(Dataset entries)

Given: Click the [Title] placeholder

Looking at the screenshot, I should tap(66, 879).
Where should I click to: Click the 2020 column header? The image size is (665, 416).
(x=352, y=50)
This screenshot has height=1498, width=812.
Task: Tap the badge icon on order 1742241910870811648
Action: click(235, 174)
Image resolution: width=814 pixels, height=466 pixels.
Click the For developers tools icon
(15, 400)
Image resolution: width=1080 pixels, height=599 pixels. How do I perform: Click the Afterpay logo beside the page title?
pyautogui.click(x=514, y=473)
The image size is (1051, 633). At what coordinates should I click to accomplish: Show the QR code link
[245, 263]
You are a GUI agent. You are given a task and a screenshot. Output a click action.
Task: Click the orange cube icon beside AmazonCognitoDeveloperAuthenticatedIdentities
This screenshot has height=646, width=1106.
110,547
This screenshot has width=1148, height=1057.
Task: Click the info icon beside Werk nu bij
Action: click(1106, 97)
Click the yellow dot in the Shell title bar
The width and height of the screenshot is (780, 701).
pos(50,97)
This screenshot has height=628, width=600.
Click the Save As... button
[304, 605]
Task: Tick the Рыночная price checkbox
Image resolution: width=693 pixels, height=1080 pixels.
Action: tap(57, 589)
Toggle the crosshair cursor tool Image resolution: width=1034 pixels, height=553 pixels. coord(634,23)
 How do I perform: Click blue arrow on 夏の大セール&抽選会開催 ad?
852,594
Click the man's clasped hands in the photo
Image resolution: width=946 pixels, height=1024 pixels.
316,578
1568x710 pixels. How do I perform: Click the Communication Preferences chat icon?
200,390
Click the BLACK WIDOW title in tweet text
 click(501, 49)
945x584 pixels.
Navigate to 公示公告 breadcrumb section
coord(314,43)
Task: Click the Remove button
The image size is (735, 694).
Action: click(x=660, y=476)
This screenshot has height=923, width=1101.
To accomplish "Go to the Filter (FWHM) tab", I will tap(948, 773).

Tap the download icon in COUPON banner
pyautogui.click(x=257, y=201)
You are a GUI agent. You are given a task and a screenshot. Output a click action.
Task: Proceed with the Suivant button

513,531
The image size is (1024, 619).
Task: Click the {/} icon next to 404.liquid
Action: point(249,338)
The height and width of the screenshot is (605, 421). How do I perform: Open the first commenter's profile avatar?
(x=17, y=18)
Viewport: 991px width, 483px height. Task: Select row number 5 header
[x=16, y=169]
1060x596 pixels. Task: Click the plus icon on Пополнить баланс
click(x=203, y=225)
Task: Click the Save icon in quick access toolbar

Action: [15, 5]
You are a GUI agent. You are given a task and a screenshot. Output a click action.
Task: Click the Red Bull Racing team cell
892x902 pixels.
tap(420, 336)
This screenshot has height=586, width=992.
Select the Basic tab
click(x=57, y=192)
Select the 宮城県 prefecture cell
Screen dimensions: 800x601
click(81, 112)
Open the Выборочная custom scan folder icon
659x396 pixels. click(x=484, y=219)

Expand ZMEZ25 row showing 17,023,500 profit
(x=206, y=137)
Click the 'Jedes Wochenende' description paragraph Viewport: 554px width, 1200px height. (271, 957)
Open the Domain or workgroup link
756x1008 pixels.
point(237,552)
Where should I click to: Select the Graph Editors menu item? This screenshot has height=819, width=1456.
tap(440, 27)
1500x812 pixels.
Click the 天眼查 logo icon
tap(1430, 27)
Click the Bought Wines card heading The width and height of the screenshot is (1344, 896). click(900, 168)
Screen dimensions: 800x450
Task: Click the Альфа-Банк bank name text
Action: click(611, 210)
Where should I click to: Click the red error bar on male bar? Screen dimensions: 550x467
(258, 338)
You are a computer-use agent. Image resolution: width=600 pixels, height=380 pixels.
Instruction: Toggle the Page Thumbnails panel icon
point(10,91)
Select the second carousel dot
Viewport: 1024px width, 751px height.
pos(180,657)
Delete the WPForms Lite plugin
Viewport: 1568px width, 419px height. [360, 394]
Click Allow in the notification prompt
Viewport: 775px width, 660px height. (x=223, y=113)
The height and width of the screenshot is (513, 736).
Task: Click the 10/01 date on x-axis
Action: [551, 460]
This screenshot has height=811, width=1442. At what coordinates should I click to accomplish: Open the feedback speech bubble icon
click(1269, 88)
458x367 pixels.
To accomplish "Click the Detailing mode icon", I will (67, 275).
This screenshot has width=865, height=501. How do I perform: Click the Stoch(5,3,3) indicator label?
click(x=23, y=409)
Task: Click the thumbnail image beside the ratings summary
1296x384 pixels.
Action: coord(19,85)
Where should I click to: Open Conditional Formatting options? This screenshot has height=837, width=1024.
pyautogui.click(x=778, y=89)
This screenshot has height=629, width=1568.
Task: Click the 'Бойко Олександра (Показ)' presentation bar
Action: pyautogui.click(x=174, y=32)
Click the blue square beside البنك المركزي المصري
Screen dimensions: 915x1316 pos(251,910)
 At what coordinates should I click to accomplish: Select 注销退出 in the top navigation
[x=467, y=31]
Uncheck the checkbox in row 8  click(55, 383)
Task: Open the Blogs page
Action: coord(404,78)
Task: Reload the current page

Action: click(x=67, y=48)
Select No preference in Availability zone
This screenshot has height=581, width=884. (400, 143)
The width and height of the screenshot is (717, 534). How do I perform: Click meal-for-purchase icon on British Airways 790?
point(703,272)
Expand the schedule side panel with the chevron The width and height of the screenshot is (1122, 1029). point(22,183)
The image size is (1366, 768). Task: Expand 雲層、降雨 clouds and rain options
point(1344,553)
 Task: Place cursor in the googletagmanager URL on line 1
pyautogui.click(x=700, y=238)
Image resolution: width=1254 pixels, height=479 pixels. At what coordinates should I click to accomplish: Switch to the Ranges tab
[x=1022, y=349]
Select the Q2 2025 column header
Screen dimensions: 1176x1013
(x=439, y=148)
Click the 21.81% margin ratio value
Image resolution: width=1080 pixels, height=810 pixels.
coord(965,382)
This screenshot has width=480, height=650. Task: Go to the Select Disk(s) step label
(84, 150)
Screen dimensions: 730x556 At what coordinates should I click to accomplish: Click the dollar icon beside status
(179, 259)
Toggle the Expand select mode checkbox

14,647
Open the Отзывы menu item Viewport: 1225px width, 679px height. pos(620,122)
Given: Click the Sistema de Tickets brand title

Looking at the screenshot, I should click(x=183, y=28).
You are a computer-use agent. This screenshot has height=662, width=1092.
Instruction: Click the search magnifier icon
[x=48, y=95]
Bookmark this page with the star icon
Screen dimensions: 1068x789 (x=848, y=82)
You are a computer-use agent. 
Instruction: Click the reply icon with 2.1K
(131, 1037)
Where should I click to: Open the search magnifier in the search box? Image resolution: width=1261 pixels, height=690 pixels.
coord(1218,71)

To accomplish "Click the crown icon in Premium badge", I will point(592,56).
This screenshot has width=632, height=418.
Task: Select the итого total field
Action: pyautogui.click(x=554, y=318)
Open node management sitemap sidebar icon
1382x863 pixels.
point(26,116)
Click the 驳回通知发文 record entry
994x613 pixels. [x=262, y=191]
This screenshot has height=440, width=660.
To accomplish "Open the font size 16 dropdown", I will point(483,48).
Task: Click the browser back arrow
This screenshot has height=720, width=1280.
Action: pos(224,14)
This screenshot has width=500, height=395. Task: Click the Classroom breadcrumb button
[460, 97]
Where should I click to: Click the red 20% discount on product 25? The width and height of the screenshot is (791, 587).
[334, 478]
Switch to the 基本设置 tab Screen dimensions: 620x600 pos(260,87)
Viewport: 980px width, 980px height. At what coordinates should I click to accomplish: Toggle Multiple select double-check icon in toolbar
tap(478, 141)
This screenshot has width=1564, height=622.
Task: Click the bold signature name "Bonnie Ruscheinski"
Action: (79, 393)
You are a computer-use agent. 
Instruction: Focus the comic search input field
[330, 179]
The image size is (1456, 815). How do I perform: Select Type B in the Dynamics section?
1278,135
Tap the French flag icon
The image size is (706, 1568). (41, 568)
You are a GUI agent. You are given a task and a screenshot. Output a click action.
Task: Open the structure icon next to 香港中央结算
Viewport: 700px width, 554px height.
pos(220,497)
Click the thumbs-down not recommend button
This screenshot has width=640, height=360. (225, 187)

:: Work to complete ::
Apply a filter for "computer" to the data above, then copy each line that matches.

:: Result of the exercise ::
You are a computer-use agent. Image resolution: width=600 pixels, height=380 pixels.
You are a computer-use agent. This screenshot has height=662, width=1092.
You are a computer-use agent. 
You are a computer-use agent. 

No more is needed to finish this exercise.